Especialistas alertam que, embora a taxa de ocorrência pareça baixa, a magnitude do uso global desses medicamentos amplifica o impacto em termos de saúde pública. Com milhões de pessoas utilizando essas substâncias, mesmo eventos raros podem resultar em centenas ou milhares de casos graves.
Debate ético sobre prescrição e uso estético
A polêmica também levanta questões sobre a banalização do uso desses medicamentos para fins estéticos. Em muitos países, incluindo o Brasil, há relatos de que clínicas e consultórios vêm prescrevendo Ozempic ou similares para pessoas com sobrepeso leve ou mesmo sem indicação clínica, buscando resultados rápidos de emagrecimento.

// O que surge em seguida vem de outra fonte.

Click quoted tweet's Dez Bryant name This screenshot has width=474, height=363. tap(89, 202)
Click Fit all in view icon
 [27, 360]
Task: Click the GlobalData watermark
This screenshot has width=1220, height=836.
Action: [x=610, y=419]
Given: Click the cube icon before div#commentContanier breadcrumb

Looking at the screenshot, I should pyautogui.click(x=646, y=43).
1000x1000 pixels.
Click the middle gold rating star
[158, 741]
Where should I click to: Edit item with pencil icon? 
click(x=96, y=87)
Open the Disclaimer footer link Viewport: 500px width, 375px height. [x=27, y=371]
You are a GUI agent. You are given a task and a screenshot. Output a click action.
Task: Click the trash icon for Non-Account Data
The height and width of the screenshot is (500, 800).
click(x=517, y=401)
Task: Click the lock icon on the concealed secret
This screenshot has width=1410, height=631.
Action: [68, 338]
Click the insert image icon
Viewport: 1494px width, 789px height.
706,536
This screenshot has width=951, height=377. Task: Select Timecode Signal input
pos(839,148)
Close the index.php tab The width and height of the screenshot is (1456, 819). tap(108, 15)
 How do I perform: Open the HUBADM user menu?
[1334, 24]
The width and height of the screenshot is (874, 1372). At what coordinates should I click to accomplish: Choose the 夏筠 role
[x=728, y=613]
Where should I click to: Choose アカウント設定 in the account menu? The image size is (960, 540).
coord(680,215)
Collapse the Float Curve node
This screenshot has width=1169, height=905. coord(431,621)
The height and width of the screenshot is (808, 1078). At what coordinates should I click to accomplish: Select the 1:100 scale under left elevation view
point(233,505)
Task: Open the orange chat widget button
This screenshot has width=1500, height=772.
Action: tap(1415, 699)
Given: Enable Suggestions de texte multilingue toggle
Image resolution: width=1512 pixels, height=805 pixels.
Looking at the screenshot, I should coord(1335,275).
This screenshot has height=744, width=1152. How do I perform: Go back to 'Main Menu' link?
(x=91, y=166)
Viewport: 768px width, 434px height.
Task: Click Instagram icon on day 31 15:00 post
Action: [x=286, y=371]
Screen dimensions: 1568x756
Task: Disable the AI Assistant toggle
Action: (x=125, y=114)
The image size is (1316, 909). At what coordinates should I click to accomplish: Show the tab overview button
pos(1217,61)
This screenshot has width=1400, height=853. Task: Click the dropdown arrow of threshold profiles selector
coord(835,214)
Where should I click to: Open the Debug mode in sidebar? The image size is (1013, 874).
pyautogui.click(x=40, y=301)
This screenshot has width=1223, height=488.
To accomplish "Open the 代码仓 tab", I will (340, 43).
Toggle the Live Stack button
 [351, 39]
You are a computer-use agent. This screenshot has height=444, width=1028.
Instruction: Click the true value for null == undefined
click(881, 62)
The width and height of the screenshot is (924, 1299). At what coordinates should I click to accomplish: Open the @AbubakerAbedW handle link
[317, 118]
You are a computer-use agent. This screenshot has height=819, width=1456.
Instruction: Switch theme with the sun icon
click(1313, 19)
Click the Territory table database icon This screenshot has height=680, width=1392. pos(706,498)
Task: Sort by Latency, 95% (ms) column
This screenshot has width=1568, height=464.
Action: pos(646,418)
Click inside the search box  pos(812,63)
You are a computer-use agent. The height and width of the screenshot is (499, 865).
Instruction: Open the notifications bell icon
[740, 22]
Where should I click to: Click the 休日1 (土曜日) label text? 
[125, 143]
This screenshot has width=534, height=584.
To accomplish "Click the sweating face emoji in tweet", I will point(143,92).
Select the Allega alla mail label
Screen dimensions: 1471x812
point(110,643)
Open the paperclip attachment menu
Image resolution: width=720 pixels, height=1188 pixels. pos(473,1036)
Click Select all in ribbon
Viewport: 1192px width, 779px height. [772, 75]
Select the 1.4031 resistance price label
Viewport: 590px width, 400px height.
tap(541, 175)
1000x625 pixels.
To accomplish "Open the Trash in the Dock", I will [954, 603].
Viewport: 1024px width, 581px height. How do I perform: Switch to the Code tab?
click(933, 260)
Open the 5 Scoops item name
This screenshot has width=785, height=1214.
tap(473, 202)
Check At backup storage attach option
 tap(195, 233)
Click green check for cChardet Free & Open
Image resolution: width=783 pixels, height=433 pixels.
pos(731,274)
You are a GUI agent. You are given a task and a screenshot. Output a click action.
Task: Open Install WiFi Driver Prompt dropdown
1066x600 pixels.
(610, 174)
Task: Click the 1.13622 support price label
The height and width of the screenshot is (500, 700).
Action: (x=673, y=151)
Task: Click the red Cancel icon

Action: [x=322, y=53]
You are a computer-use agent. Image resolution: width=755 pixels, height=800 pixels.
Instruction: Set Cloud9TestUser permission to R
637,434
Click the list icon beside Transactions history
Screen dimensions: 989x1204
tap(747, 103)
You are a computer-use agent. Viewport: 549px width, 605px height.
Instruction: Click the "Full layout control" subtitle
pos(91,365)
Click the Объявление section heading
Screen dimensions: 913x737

Endocrinologistas e sociedades médicas têm emitido alertas contra esse tipo de uso. Para o médico e pesquisador britânico David Clancy, da Universidade de Lancaster, o crescimento da prescrição de medicamentos GLP-1 em pacientes fora do grupo de risco tradicional é “um fenômeno preocupante e potencialmente perigoso”. Segundo ele, “os efeitos adversos são mais comuns entre pessoas que não têm indicação clínica, pois o risco-benefício muda completamente”.
O que os pacientes devem fazer
Diante das investigações em andamento, as autoridades de saúde recomendam atenção redobrada com sintomas que podem indicar complicações. Dor abdominal persistente, febre, náuseas e vômitos após o início do uso de medicamentos como Ozempic ou Mounjaro devem ser reportados imediatamente a um profissional de saúde.
Pacientes que já utilizam os medicamentos com orientação médica não devem interromper o uso por conta própria, mas conversar com seus médicos para avaliação individual de riscos. Novas recomendações podem ser emitidas conforme os resultados das investigações forem concluídos.
Enquanto isso, a MHRA reforça a importância de monitoramento contínuo, transparência nos dados e prescrição responsável. O caso acende um sinal de alerta mundial sobre os limites da medicalização da estética e a responsabilidade coletiva no uso de tecnologias que afetam diretamente a saúde da população.